In the hours following the Lahore attack, some in Pakistan’s influential electronic media said on air they did not want to mirror the finger-pointing by the Indian media following the Mumbai attacks.
Even so, many discussions on several television channels with talking heads and politicians, both elected and un-elected, centred on speculation that Indian intelligence agencies were responsible for the brazen commando-style attack on the Sri Lankan cricket team as a revenge against the Mumbai attacks.
Rehman Malik, who heads the Interior Ministry, only talked of a “foreign hand,” refusing to name the country.

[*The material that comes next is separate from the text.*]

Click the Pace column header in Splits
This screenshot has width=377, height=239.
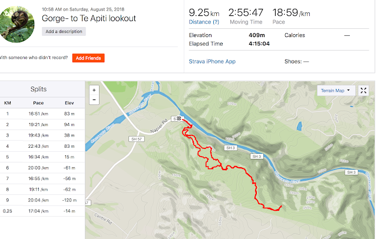click(x=38, y=102)
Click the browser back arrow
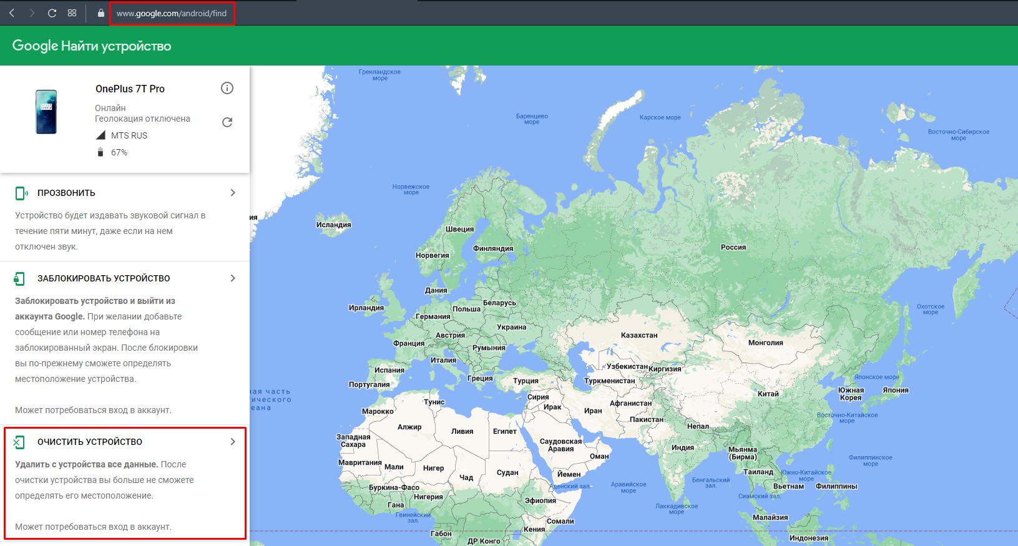 pyautogui.click(x=12, y=13)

But at least two elected representatives of the Pakistan People’s Party — Riaz Raja, a member of the Punjab provincial Assembly and Nabeel Gabol, who is in the National Assembly — openly accused India for the attack.
Jamat-i-Islami leader Qazi Hussain also accused Indian intelligence agencies of planning and carrying out the attack.

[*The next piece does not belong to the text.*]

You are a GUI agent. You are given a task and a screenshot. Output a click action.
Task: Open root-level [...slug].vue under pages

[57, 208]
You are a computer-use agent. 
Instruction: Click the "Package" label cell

Commentators are also not entirely ruling out the possibility of Pakistani militant groups hitting out against the state, with some bringing up the possibility that it could even be a retaliation for the action the government took against the Punjab-based Laskhar-e-Taiba following the Mumbai attack.
But the Indian angle came up in different ways. In an apparent effort to link India with the attack, Geo Television played a clip of Congress president Sonia Gandhi saying at a public meeting that Pakistan should not mistake India’s desire for peace as a sign of its weakness, and that India was capable of giving a “fitting response.”

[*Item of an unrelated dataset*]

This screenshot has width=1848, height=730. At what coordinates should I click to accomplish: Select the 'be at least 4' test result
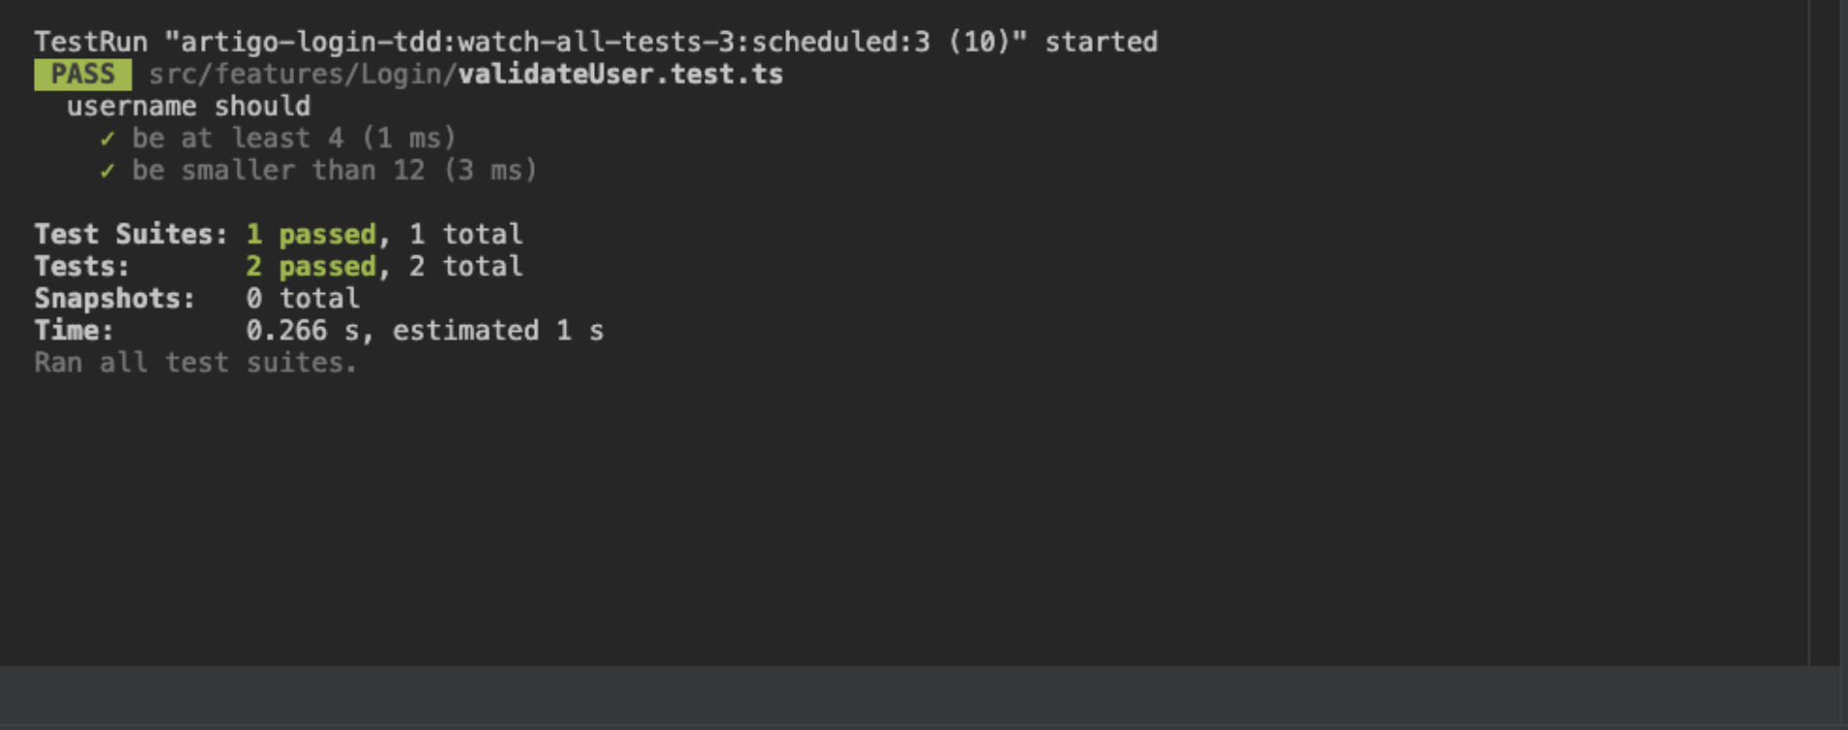click(293, 139)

Lt. Gen. (retd.) Hamid Gul, a former head of the Inter-services Intelligence, told one TV channel that the Liberation Tigers of Tamil Eelam, cornered by the army in Sri Lanka, had carried it out at the behest of India’s Research and Analysis Wing.
By Tuesday evening, rumours were doing the rounds that the weapons found at the site of the attack bore Indian markings. They persisted despite Mr. Malik’s remarks that only a forensic analysis would reveal the origins of the weapons.
Meanwhile, the Sharif brothers, disqualified from elected office, and their PML(N) government ousted in the Punjab province only last Wednesday, had the satisfaction of blaming “Governor Raj” for the security lapses that led to the attack.
The former Chief Minister, Shabaz Sharif, told a press conference in Lahore that instead of concentrating on providing the best security to the Sri Lankan team, Governor Salman Taseer had been holding meetings “to discuss strategies for horse-trading” to enable the PPP to form the next government in the province.
He expressed the PML(N)’s determination to go ahead with its participation in a “long march” called by lawyers next week to press President Asif Ali Zardari to restore deposed Chief Justice Iftikhar Chaudhary.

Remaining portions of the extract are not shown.